Five minutes later he is telling a different customer that the fish is “this morning’s catch.” The wheel of commerce turns.
07:02 — The “Gold” Watch Situation
A fellow approached me at the corner of Regent and Camp and asked, confidentially, whether I was interested in purchasing a “gold” watch. He pulled back his jacket to reveal a selection of three watches, all of which were, even from a distance, not gold.
I asked him how much.
He said $4,000. I said I was not in the market. He said $3,500. I said I was still not in the market. He said $2,500 and final. I said that the watches appeared to be, with respect, brass. He said “the brass is on the back. The front is gold.” I asked whether I could see the back. He declined.
We parted on friendly terms. He has moved down the block. He is now talking to a tourist who is wearing sandals in the wrong season. I wish that tourist luck.
07:31 — The Maxi Taxi Conductor
A maxi taxi on the Linden route stopped at Parliament building and the conductor leaned out to shout passenger counts. There were six seats left. He shouted “Linden, Linden, Linden!” for approximately forty seconds before a family of five approached with luggage.
The luggage was substantial. The family was asking if there was enough space.
The conductor, without looking at the luggage, said “yes yes yes, we have space, come come.”
The luggage was then revealed to include two large suitcases, a duffel bag, a child’s tricycle, and a sealed cardboard box of what appeared to be yams. The conductor stared at the yams for a long moment. He stared at the suitcases. He stared at the tricycle.
He then said, with the calm of a man who has accepted his fate: “We will make space.”

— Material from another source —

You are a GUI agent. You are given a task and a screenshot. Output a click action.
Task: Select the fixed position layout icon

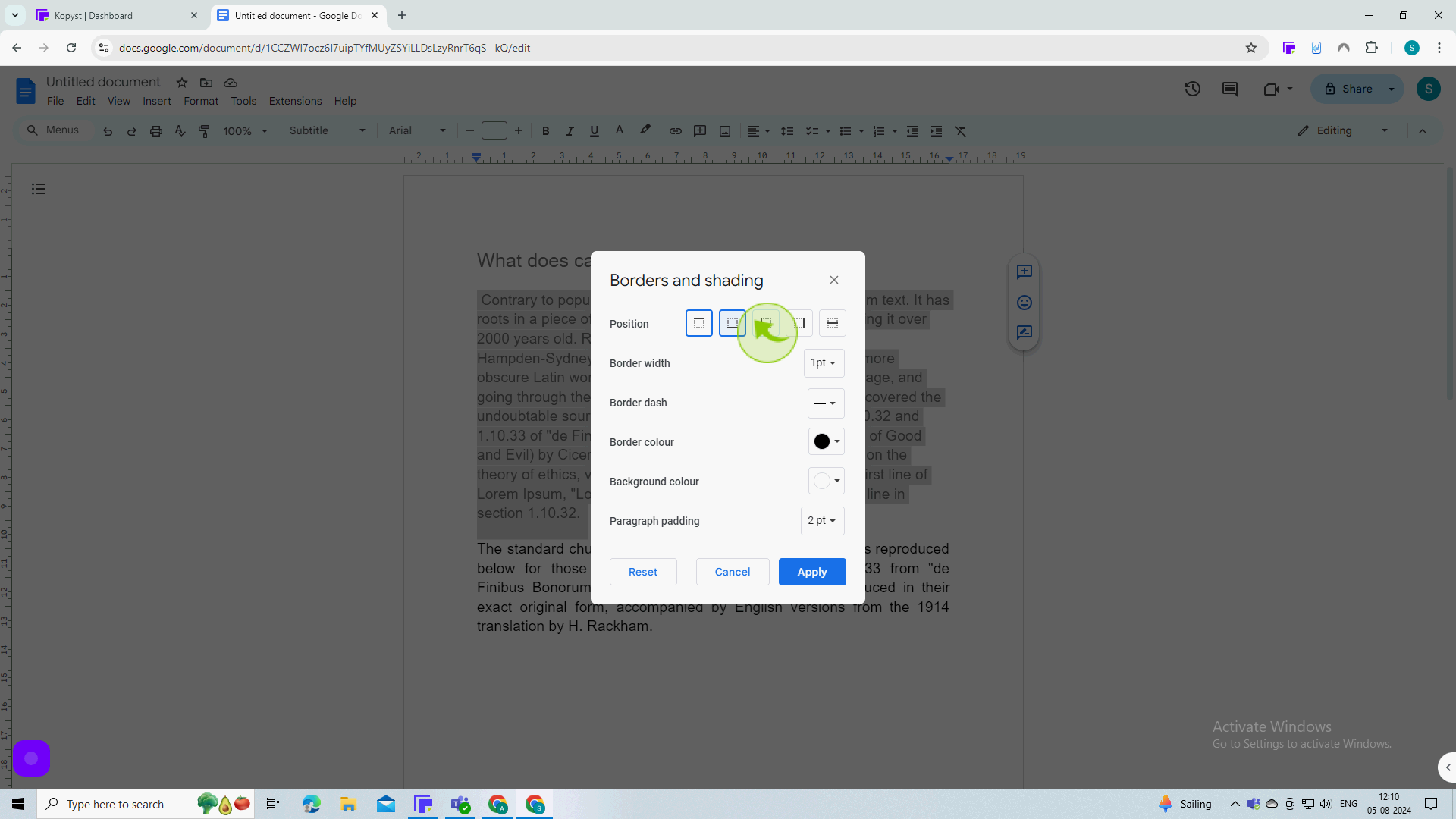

They made space. The maxi left with luggage on four people’s laps and the tricycle half-out the window. They are on the road to Linden. May God bless that journey.
08:05 — The Coconut Vendor’s Philosophical Moment
I stopped at a coconut vendor on Croal Street for a water. The vendor was Mr. Richard, a man I have known for a decade. He cut the coconut, handed it to me, and while I was drinking he delivered, unprompted, the following observation:
“You know why people does complain about de cost of living, Back-a-Truck? Because dey not paying attention to de weather.”
I asked him to elaborate.
He said: “When de weather change, de crop change. When de crop change, de price change. When de price change, dey does cry. But de weather been telling we for months what coming. Nobody listen to de weather.”
He is not wrong. I paid for the coconut and walked away.
Mr. Richard has been selling coconuts on Croal Street since 2011. He owns his pushcart, he owns two rental properties in Kitty, and his daughter is a practicing architect in London. He also pays attention to the weather. There is a pattern here.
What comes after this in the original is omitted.